The Reference System and Conjunction Usage in Early Russian Legal Texts

Renee Perelmutter, University of California, Berkeley

My paper explores the concept of interpretation regimes as it applies to several versions and manuscript editions of the Russkaia Pravda (RP), the first Russian legal code attributed to Prince Yaroslav and his sons (second half of 11th century). Benveniste (1966) first postulated the existence of two different interpretation regimes, dialogue and narrative, which are distinguished mainly in terms of their reference construction. Zhivov (in progress) proposes that additional interpretation regimes can exist in a given language, such as, for example, the religious/ritualistic and the legal systems of interpretation. A contemporary user of the legal system acquires the interpretation regime as a syntactic and referential framework, within which he can interpret lexical data.

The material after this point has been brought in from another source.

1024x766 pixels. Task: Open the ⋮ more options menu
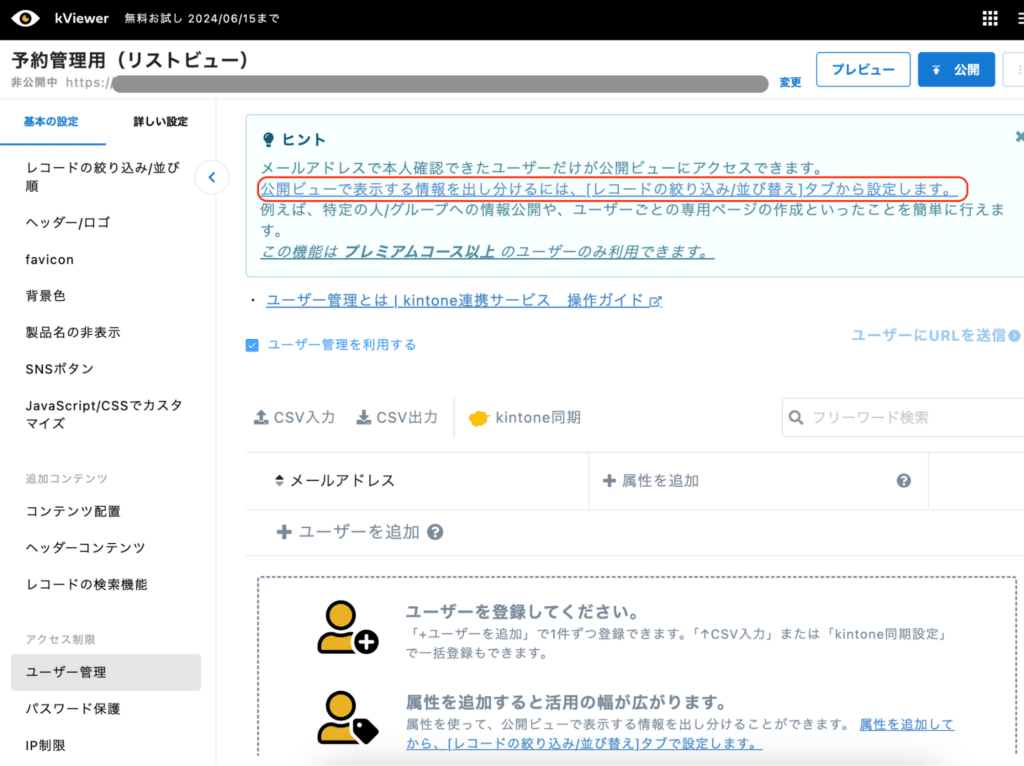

The RP interpretation regime relies heavily on such features as clause parallelism of different types, frequent use of ellipsis, variation in conjunctions used for clause combining, and complicated pronominal reference. While clearly accessible to the contemporary interpreter, this regime often seems baffling to modern scholars; witness, for instance, Kaiser (1980), who aptly summarizes the scholars’ frustration with RP: “the regulations … are couched in the most laconic grammatical structures which bread endless debates over origins and meanings”. Specifically, some confusion is due to the fact that the RP conjunctions such as аще, аже, аче, and оже, as well as their combinations with ли such as оже ли, are often assumed to have equal meanings and to exist in free variation within the text.

My analysis shows that the variation of conjunctions within a given manuscript is employed in order to organize the legal articles or clauses into larger blocks of text. The resulting cohesive structure is achieved primarily by means of conjunctions, but also by ellipses and repetition or parallelism of lexical elements. The articles are not arranged according to a linear principle where one sentence logically follows another; on the contrary, almost every NP and syntactic structure in a certain article is connected to NPs and syntactic structures in other articles within the larger cohesive block. In my paper I demonstrate that this organization is not random: a deliberate use of conjunctions provides a tiered structure of textual reference.

Once we understand the syntactic organization of RP, the text itself becomes more accessible for the scholars of the Medieval Russian legal system.